All I wanted to do was spend a few minutes talking with Karen so I could satisfy my curiosity. I wanted to see if the old spark was still there. Part of me hoped I could prove to myself that the feelings were dead and buried, and I could gain a certain amount of closure on a situation that had never truly been resolved. Part of me hoped the old spark was still there.

Although I hadn’t done anything that couldn’t be reversed at this point, I found myself looking over my shoulder as I got out of the car. I wondered if there was anyone nearby I might know, anyone who might drive by and see me in the parking lot of Karen’s apartment building. The world around me, however, didn’t seem to care.

I trudged up the stairs to the second floor, wondering what I would do or say once I arrived at the door. The rational, logical part of me knew the best thing was to turn around right away, get in my car, and drive back home. I didn’t want to do that.

Did I really want to go through with this? There was still time to turn back. Did I really want to knock on that door?

I thought about it for a moment and realized that I did want to be here. I drove here with a defined purpose-my mind was made up.

Your wife never has to know.

Something else made me hesitate before knocking, something I hadn’t considered on the way over here. It wasn’t some random passerby I needed to worry about seeing me here. Someone very specific was out to get me. They had gone to the trouble of leaving Amy a note in an attempt to prove that I was being unfaithful. I still wasn’t sure of the motive, but I was sure that I was being watched. Maybe they were watching me now.

I looked around frantically; a dog’s bark made me jump. I then heard a steady clicking sound that made me stiffen in fear. I knew that noise all too well. Although Peter was only two, I had taken hundreds if not thousands of photographs of him, and I was all too familiar with the sound that a camera makes with each new exposure. I turned toward the sound and saw him. A figure wearing an angel mask stood at the end of the walkway, snapping picture after picture of me. The figure waved at me playfully, and then turned to flee.

I ran after him like my life depended on it. I needed to catch him and ruin the photographs before he had a chance to send them to Amy and seal my fate. I didn’t want someone else writing my future for me, and Angel Face was doing his best to assert some level of control over my life. It angered me, and made me chase him with every bit of energy I had. I was in good shape, and Angel Face was portly and slow. Yet, what he lacked in speed and agility, he more than made up for in cleverness. I was just about to turn the corner at the end of the walkway and head down the stairs in pursuit when I realized he had been waiting for me the entire time. The moment I turned the corner and noticed him standing there was the moment I saw the gun in his hand.

I tried to retreat, but I was too close. I heard an explosion and felt something like a sledgehammer rip into the side of my head. I remember hitting the concrete, thinking that this wasn’t the way I was supposed to die, and trying to say one last prayer to ask for forgiveness. I felt blood pooling around my face, spilling my life out in hot, crimson bursts.

My arms and legs went numb, and one lonely tear traced its way down my cheek until it dripped into the sticky blood.
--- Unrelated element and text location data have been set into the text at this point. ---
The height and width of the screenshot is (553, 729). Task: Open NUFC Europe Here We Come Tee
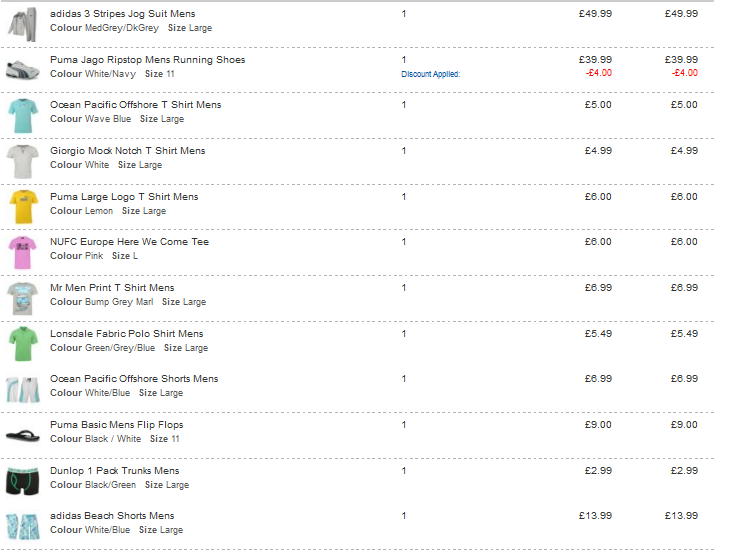[129, 242]
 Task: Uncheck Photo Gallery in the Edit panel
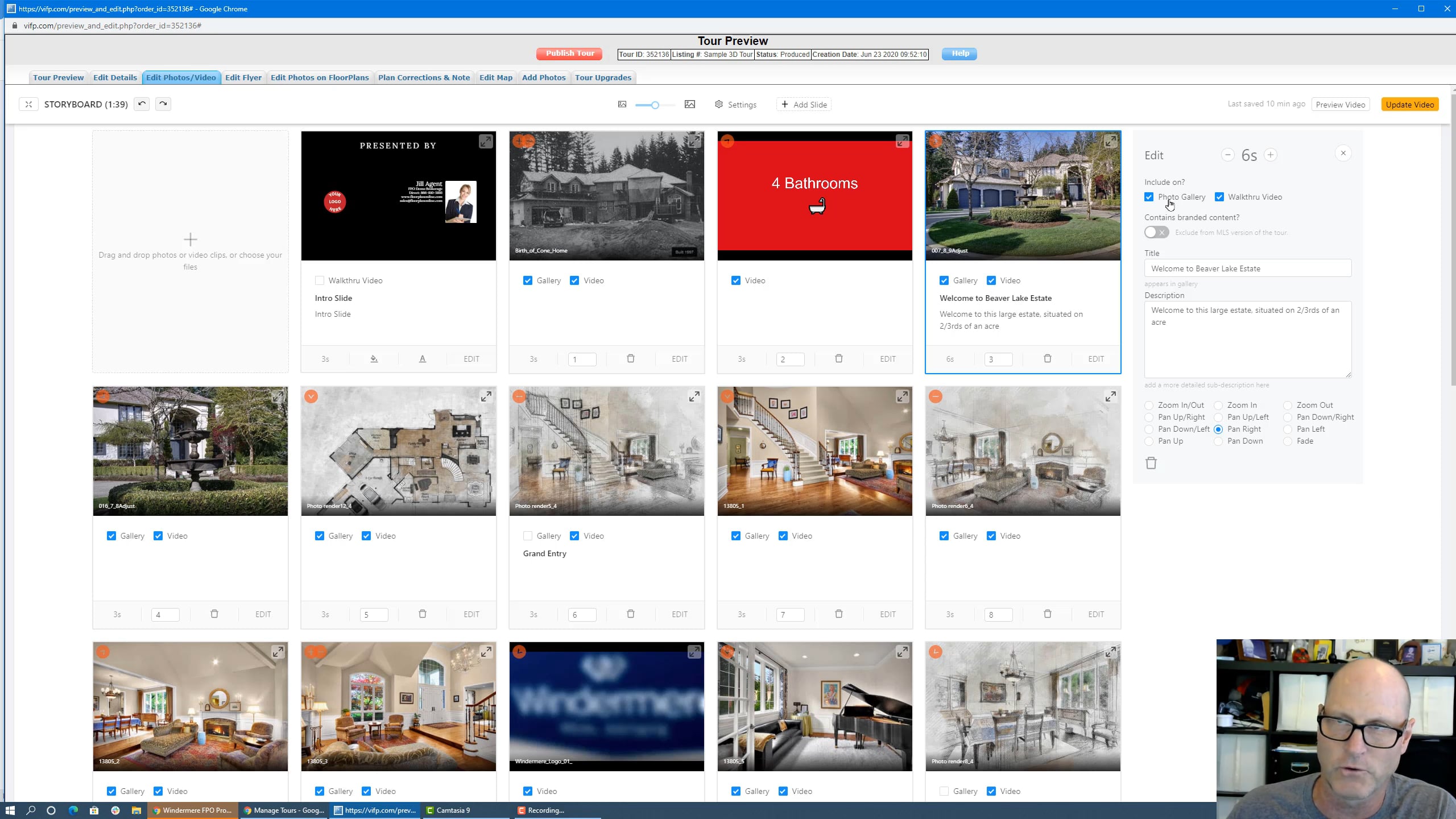[x=1149, y=197]
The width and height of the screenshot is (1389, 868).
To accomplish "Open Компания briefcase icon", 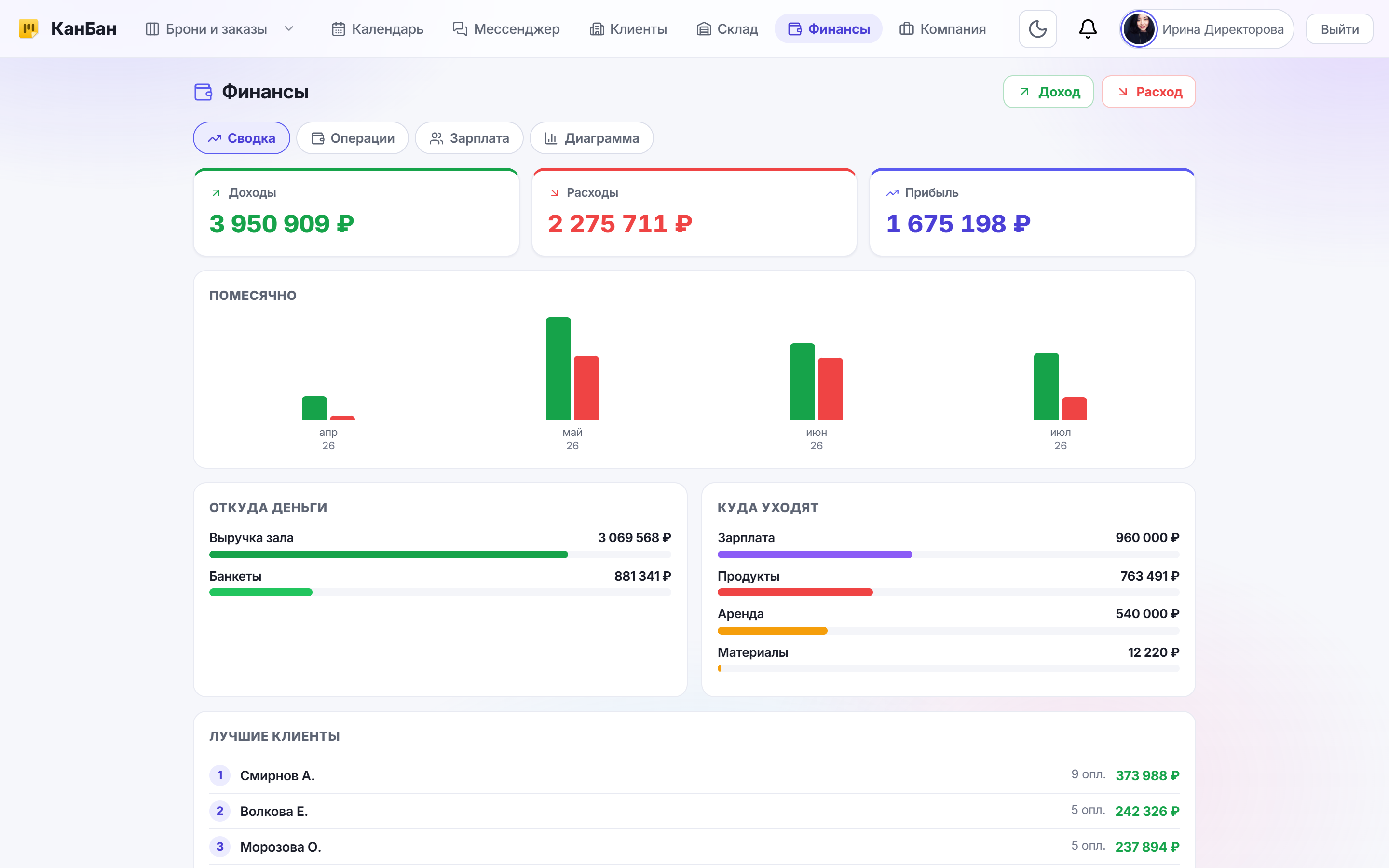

I waited to see a tunnel filled with light like so many people reported when on the verge of death. Then, I remembered where I was and what I had been about to do, and I wasn’t sure that I could expect that sort of scenario. A place with wailing and gnashing of teeth might have been more suited to me.

At first I wasn’t sure what I was hearing. It was almost like a ringing in my head, but the noise wasn’t internal. It sounded like hammers banging away. I heard the chuffing of machinery. I heard laughter and whispers. I heard a door open, and out of the corner of my eye, I saw something reflected in my own blood that frightened me almost as much as the prospect of death. Like something from a dream, I saw a maze, wavering in and out of focus on the surface of the scarlet puddle.

One moment I was there at Karen’s apartment, gunshot and dying. The next I was lost inside that dreadful labyrinth with no idea what to do.